WHAT YOU ARE ASKED TO DO – Copy out, without any change, the stretch of the material from the line containing "supersedes (765, 320)" through the line containing "center [695, 948].", including both of those lines.

(Rows of pointing data)
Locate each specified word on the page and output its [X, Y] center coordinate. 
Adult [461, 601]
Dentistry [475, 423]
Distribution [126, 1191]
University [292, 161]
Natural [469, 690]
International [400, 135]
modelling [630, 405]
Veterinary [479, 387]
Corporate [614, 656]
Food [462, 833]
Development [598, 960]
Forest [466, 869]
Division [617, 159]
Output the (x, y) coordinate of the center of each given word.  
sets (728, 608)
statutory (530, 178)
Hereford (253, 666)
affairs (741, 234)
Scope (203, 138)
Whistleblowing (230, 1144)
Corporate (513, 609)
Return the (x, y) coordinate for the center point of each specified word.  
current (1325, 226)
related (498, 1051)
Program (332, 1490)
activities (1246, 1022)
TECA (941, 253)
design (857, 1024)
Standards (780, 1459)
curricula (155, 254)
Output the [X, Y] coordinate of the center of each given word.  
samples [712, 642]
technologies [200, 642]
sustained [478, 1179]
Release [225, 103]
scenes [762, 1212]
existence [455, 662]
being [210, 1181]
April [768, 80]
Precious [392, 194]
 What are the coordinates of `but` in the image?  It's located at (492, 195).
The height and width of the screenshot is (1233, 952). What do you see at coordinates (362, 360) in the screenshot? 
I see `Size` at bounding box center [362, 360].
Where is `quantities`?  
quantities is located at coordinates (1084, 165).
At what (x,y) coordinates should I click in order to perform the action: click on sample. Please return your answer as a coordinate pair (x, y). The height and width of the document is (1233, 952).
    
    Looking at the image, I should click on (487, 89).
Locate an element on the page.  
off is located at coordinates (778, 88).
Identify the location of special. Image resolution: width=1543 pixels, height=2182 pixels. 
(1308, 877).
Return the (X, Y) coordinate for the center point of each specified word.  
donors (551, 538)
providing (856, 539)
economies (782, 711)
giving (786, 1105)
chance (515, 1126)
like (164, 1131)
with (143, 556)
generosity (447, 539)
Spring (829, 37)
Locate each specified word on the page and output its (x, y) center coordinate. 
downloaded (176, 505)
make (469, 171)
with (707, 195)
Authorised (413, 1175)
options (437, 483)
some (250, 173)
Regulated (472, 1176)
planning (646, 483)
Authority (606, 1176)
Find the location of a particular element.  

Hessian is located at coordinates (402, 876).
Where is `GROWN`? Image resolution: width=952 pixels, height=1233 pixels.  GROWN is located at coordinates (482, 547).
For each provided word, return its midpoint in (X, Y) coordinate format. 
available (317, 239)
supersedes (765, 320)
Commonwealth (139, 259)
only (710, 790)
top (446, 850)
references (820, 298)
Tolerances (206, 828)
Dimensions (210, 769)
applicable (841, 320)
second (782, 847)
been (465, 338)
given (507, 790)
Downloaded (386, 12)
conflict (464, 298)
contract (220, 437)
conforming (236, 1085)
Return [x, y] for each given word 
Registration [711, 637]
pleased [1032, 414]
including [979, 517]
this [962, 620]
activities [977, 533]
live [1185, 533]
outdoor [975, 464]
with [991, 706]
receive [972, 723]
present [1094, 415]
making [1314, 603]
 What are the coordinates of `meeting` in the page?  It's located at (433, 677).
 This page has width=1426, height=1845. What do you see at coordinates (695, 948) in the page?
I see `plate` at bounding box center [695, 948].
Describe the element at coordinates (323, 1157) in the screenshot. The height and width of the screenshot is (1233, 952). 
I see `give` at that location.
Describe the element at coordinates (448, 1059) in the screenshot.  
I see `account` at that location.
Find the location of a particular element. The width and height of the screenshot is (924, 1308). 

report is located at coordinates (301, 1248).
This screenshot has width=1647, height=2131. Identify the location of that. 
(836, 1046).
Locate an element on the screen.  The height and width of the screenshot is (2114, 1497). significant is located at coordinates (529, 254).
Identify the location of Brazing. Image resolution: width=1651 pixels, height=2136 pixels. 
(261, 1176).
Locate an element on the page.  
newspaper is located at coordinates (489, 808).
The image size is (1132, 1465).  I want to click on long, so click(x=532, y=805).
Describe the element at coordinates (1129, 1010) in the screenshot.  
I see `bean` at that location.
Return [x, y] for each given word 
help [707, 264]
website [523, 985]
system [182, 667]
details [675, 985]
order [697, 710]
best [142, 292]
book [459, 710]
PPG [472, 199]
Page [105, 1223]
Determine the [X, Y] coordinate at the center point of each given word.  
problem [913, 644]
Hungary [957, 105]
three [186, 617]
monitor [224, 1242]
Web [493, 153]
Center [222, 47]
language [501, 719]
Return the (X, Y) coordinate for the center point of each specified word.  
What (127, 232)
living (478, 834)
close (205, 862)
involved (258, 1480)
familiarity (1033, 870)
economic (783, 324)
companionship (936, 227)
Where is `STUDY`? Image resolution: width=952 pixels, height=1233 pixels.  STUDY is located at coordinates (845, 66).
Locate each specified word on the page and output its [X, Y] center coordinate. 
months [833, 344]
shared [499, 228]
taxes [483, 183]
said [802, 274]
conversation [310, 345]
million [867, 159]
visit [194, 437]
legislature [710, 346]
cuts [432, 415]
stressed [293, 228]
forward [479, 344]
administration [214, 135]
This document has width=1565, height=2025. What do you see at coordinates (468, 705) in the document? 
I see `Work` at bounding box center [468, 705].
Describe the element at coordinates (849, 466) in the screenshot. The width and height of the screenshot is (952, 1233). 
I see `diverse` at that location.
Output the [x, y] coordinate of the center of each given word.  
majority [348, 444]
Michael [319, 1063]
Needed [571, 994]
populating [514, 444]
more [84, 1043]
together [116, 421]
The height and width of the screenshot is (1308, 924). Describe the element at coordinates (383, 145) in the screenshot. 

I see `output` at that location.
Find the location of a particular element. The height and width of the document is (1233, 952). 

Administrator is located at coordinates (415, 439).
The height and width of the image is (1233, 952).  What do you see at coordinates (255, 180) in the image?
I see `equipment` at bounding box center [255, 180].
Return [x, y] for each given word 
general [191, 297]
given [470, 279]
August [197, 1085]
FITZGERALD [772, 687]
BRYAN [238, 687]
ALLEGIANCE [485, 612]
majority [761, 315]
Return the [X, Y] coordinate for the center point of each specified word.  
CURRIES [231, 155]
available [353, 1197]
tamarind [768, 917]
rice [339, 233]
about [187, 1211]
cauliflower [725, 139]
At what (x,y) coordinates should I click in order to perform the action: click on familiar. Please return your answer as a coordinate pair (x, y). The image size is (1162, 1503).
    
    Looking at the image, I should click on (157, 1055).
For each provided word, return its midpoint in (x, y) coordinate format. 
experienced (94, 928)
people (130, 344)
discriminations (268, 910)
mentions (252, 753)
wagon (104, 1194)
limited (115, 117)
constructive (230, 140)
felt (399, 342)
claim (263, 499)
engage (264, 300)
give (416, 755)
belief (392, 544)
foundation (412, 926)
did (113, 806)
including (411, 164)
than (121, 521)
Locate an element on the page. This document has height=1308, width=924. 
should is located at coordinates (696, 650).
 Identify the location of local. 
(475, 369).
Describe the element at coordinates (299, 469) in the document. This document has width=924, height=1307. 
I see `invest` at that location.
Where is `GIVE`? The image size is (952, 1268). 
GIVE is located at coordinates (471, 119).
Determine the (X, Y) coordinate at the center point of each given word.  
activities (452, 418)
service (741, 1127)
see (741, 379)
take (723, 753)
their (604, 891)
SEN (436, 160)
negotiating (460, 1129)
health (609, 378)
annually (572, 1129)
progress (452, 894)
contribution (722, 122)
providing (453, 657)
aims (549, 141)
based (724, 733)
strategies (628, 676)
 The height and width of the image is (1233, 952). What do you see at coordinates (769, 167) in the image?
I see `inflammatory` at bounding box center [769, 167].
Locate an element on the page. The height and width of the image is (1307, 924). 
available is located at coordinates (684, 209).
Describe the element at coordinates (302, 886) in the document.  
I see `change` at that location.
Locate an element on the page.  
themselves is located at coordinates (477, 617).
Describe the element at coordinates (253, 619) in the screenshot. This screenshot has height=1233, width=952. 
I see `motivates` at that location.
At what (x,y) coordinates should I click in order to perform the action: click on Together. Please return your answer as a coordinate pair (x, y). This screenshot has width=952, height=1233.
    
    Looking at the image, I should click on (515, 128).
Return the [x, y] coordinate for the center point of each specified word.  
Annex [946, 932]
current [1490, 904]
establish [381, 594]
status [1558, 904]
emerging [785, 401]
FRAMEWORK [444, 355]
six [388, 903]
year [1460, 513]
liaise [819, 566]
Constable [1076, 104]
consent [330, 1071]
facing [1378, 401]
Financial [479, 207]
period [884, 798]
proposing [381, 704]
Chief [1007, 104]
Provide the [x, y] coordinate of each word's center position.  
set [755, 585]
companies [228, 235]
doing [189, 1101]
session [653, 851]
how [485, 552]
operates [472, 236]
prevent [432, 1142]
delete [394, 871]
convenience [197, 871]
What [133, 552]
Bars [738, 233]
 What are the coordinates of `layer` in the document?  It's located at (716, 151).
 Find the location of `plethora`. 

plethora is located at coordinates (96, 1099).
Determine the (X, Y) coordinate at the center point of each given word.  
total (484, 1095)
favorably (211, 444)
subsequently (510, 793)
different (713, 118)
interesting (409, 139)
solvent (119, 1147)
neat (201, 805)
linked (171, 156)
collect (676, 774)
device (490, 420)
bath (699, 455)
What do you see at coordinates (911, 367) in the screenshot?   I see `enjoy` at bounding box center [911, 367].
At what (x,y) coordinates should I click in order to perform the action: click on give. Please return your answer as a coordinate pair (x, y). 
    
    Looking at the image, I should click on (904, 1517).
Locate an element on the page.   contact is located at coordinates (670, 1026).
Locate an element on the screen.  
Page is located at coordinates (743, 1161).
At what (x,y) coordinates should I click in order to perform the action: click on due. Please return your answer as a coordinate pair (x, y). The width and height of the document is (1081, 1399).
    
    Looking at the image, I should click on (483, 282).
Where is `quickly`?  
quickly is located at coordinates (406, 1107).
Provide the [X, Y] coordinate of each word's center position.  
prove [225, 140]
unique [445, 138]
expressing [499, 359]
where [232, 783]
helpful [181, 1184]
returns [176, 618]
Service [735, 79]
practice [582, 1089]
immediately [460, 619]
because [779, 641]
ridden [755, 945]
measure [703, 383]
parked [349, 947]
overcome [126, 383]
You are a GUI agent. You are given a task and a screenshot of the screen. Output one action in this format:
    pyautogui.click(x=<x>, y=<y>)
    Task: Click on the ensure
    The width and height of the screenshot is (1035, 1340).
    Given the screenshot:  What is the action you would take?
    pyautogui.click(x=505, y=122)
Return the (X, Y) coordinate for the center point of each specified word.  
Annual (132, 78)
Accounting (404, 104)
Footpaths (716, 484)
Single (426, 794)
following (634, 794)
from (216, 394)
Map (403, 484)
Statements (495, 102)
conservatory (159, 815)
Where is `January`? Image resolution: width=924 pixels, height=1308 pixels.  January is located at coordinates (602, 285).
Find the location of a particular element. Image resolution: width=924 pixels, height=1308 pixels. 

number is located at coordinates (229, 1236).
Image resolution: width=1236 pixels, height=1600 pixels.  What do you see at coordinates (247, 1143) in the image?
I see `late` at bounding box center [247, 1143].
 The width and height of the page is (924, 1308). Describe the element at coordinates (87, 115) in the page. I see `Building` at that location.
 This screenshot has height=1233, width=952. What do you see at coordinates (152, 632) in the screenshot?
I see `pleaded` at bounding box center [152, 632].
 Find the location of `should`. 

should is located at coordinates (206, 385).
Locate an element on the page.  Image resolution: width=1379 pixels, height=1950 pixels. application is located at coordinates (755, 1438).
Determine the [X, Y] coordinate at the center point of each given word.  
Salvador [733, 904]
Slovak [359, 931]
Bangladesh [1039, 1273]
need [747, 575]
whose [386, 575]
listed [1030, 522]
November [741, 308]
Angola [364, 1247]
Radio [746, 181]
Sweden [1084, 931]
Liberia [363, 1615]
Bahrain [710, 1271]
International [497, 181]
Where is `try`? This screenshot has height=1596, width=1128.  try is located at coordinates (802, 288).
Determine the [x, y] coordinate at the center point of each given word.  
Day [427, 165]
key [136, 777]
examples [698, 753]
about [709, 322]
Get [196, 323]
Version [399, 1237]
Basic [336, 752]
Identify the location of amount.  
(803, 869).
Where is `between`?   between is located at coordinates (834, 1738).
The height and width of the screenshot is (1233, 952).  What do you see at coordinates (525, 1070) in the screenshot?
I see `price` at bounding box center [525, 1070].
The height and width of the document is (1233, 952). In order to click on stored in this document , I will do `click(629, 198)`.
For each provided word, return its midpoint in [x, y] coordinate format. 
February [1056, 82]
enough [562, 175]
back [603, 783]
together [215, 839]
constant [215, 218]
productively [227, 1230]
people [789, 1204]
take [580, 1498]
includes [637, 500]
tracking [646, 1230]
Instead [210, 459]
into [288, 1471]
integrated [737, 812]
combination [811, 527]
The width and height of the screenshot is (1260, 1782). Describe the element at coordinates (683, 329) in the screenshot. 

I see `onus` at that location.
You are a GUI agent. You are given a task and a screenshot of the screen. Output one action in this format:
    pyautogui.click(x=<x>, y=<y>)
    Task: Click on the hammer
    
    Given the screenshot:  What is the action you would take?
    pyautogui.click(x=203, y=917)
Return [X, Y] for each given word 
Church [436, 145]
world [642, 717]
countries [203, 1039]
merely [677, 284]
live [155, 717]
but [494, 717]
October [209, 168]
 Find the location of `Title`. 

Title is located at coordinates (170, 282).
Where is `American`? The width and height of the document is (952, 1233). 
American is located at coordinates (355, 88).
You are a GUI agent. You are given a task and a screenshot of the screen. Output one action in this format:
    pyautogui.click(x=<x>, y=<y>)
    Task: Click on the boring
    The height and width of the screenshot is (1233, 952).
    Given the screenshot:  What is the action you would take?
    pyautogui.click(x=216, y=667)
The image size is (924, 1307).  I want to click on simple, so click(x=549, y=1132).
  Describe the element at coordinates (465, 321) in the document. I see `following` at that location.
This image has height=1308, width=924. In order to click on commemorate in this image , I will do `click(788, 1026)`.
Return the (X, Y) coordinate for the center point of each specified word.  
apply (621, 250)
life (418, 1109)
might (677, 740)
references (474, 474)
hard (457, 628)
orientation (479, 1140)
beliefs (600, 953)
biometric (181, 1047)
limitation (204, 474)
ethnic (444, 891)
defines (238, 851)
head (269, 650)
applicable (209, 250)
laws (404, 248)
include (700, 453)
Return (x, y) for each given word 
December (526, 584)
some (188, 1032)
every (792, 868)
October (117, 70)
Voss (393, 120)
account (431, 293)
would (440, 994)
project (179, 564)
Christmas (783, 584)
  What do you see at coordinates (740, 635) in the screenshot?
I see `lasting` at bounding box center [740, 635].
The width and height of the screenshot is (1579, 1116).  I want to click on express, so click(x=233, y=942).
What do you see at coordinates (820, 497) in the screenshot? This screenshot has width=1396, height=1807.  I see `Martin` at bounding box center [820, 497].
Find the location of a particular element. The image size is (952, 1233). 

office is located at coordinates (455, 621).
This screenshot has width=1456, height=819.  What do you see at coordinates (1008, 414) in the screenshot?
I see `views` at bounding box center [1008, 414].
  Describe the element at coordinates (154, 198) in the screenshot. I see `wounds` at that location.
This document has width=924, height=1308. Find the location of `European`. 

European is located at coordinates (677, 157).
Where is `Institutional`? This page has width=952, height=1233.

ANSWER TO THE PROBLEM –
supersedes (765, 320)
Commonwealth (139, 259)
only (710, 790)
top (446, 850)
references (820, 298)
Tolerances (206, 828)
Dimensions (210, 769)
applicable (841, 320)
second (782, 847)
been (465, 338)
given (507, 790)
Downloaded (386, 12)
conflict (464, 298)
contract (220, 437)
conforming (236, 1085)
Return [x, y] for each given word 
Registration [711, 637]
pleased [1032, 414]
including [979, 517]
this [962, 620]
activities [977, 533]
live [1185, 533]
outdoor [975, 464]
with [991, 706]
receive [972, 723]
present [1094, 415]
making [1314, 603]
 What are the coordinates of `meeting` in the page?  It's located at (433, 677).
 This page has width=1426, height=1845. What do you see at coordinates (695, 948) in the page?
I see `plate` at bounding box center [695, 948].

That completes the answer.